Palin was partly Kristol's cynical ploy - so you'd expect some kind of response to further exposure of just how unqualified for any public office she is. But after an entire article detailing yet more loopy high-school lies, more derangement, more ignorance on the part of his protege, Kristol takes issue with just one fact:
Is there any real chance that "several" Alaskans independently told Purdum that they had consulted the Diagnostic and Statistical Manual of Mental Disorders? I don’t believe it for a moment. I’ve (for better or worse) moved in pretty well-educated circles in my life, and I’ve gone decades without “several” people telling me they had consulted the Diagnostic and Statistical Manual of Mental Disorders.
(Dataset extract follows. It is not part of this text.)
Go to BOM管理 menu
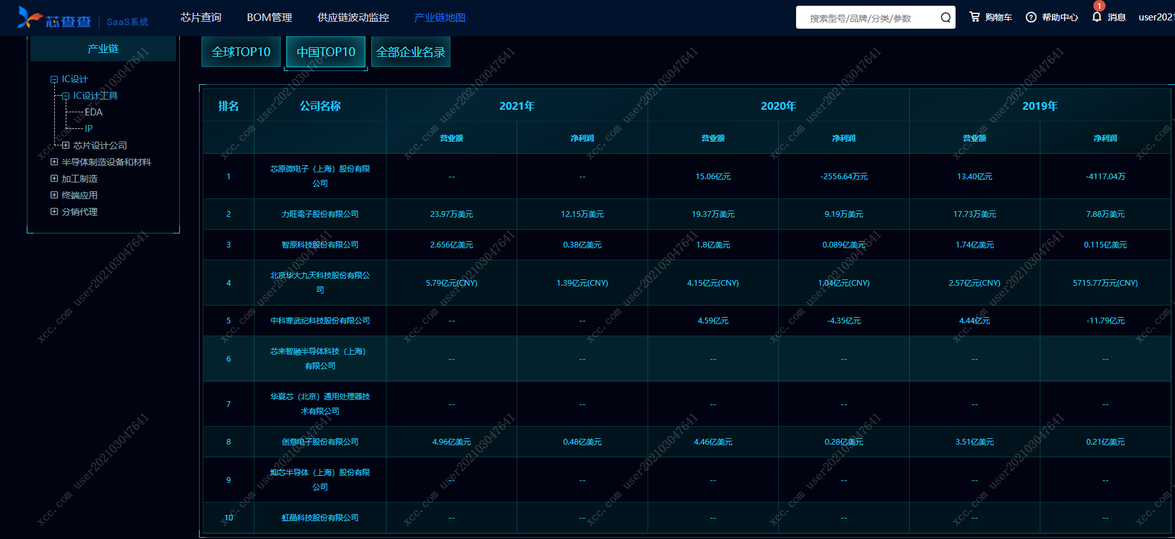Viewport: 1175px width, 539px height. coord(269,17)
All I can say is that the emails I've gotten making exactly this point over the past year are many. And many Alaskans, especially in the legislature, have long believed she is out of her tiny mind. I recall speaking to a very eminent physician in the campaign - among several leading obstetricians who found her pregnancy story highly implausible - who immediately noted that in his view, Palin was clinically delusional, narcissistic and unstable. I think her astonishing record of saying things that are demonstrably untrue - in small things and large - puts her into a clinical category. But Kristol cannot actually refute her absurd lies so he simply asserts that Purdum makes stuff up. Then Kristol gets his digs in on Steve Schmidt:
Meanwhile, on the day Purdum’s piece hit the web (today), a journalist who had expressed suspicions in the past that elements of the McCain campaign had undercut Palin suddenly got a friendly e-mail from top McCain-Palin campaign strategist Steve Schmidt. This journalist hadn’t heard from Schmidt in months. Perhaps Steve was nervous someone would finger him for the Purdum piece. One reason people might do so is this passage in Purdum’s article: “All the while, Palin was coping not only with the crazed life of any national candidate on the road but also with the young children traveling with her. Some top aides worried about her mental state: was it possible that she was experiencing postpartum depression? (Palin’s youngest son was less than six months old.)” In fact, one aide who raised this possibility in the course of trashing Palin’s mental state to others in the McCain-Palin campaign was Steve Schmidt.
Pure innuendo, of course. But if I'd been Schmidt, I would have been searching around for some way to explain why his veep candidate was such a nut-case. (A little vetting beforehand might have helped, but McCain was too mavericky for that.) In any case, it seems to me that whoever raised the post-partum depression idea, Palin did not display symptoms of it, at least as it usually occurs. Go read the main symptoms here: "Sadness, Hopelessness, Low self-esteem, Guilt, Sleep and eating disturbances, Inability to be comforted, Exhaustion, Emptiness, Social withdrawal, Low or no energy". Does that sound like Miss YouBetcha last fall to you? She sure looked as if she had finally gotten what she had always wanted and was riding a wave of euphoria.
(To read the entire bizarre story of Palin's fifth pregnancy, the Dish's exhaustive one-post summary of all the facts compiled by the New York Times and the Anchorage Daily News is here. Try and make sense of it if you can.)